§ **Texto de origem**
━━━━━━━━

É o primeiro dia do resto da minha vida

Um contra-senso. Acabou por inverter a história. Quando pequena, deitava-me e, religiosamente pedia que minha mãe contasse alguma história. Tinha adoração por Chapeuzinho Vermelho e os Três Porquinhos. Gostava ainda quando ela resolvia, de muito bom humor, inventar alguma narrativa. Ingratidão a dela ao me levar a um lugar chamado escola. Deu-me opções: a pública e a particular. Na cidadezinha onde morava, a última garantia os mimos de cadeirinhas e mesinhas coloridas. O que de nada adiantou, de colorido eu me bastava com minha caixa de Faber-Castell com divinas 48 cores. Optei por mesas e cadeiras normais. O primeiro dia, não esqueço, a novata. Mil rostos fitando-me dos pés à cabeça – não que houvesse muito espaço entre um e outro. Era o ápice da minha meia dúzia de velas assopradas.

━━━━━━━━

§ **Conjunto de linhas**
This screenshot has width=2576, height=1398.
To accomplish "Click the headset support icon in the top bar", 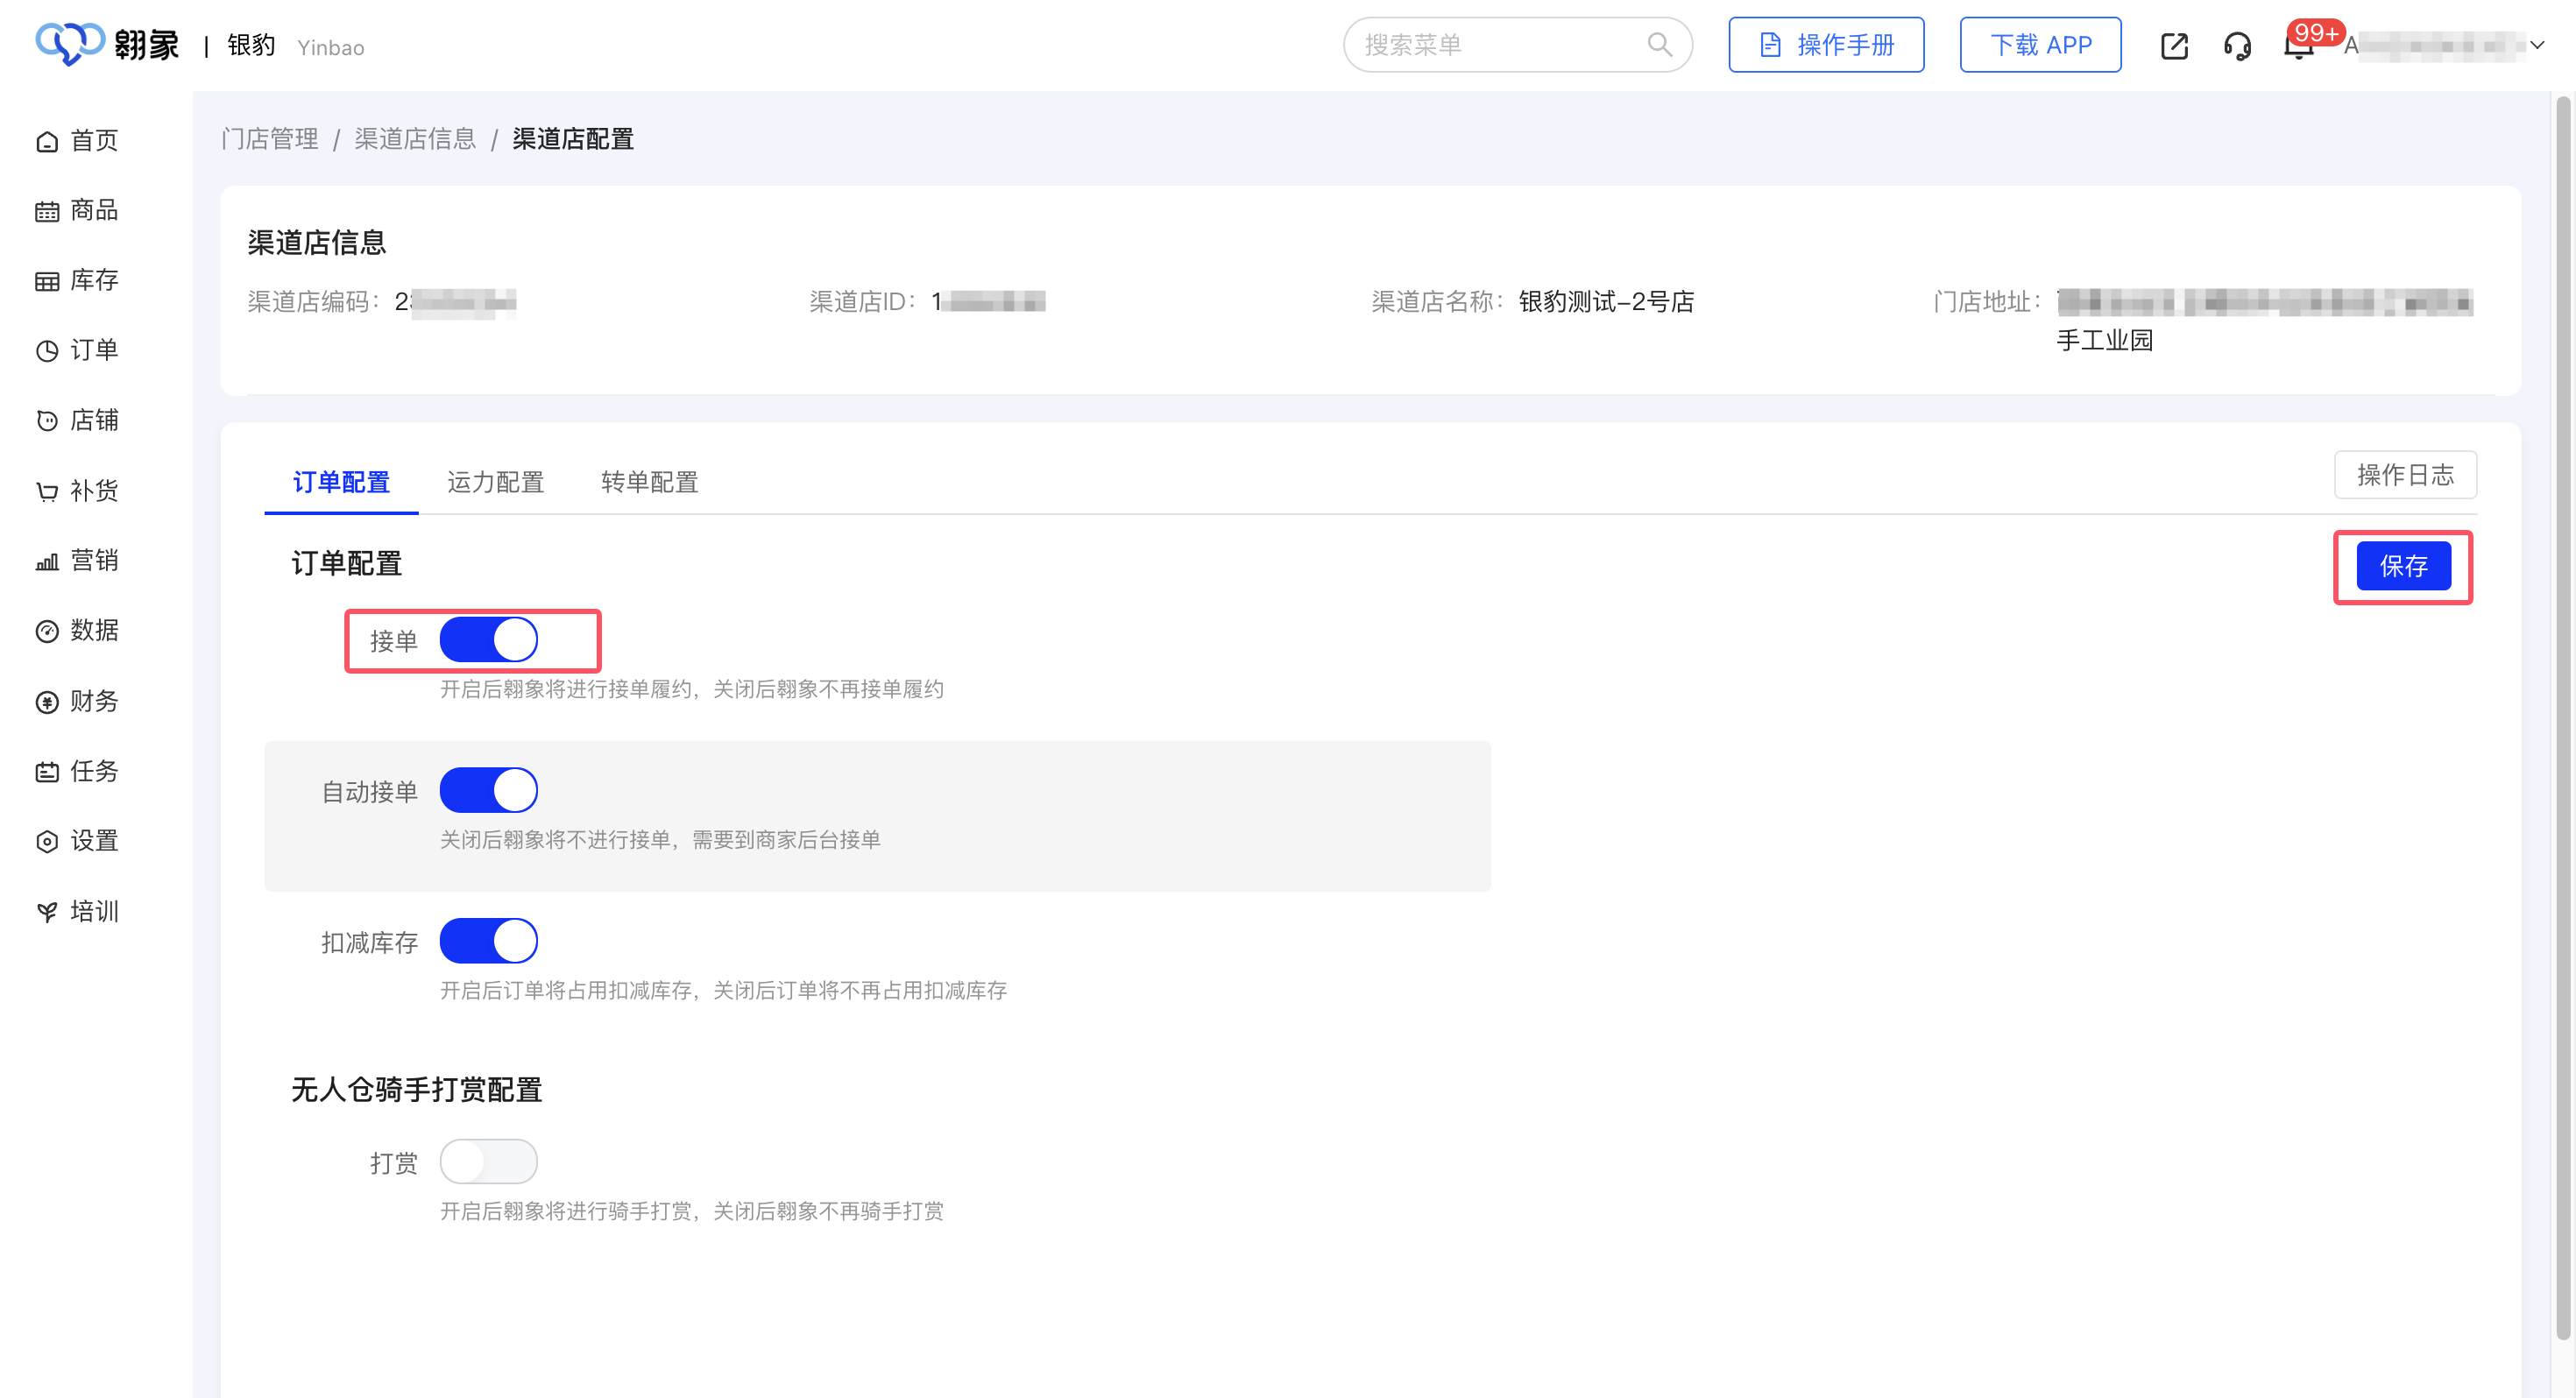I will point(2237,45).
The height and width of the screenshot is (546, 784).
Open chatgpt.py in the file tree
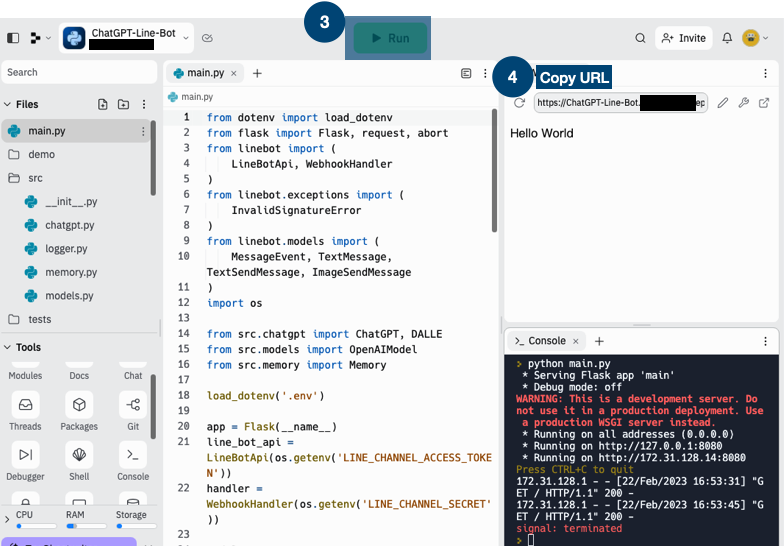point(69,225)
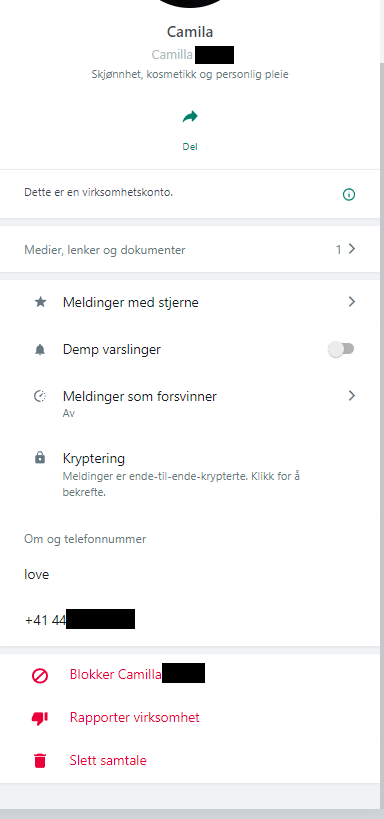
Task: Click the bell icon beside Demp varslinger
Action: click(40, 349)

━━━━━━━━

§ **Instrução dada**
Você pode transcrever, sem nenhuma alteração, o trecho do texto de origem que começa nas palavras "Um contra-senso. Acabou" e termina logo depois de "de velas assopradas."? As linhas não têm nenhuma relação com o texto de origem.

§ **Em resposta**
Um contra-senso. Acabou por inverter a história. Quando pequena, deitava-me e, religiosamente pedia que minha mãe contasse alguma história. Tinha adoração por Chapeuzinho Vermelho e os Três Porquinhos. Gostava ainda quando ela resolvia, de muito bom humor, inventar alguma narrativa. Ingratidão a dela ao me levar a um lugar chamado escola. Deu-me opções: a pública e a particular. Na cidadezinha onde morava, a última garantia os mimos de cadeirinhas e mesinhas coloridas. O que de nada adiantou, de colorido eu me bastava com minha caixa de Faber-Castell com divinas 48 cores. Optei por mesas e cadeiras normais. O primeiro dia, não esqueço, a novata. Mil rostos fitando-me dos pés à cabeça – não que houvesse muito espaço entre um e outro. Era o ápice da minha meia dúzia de velas assopradas.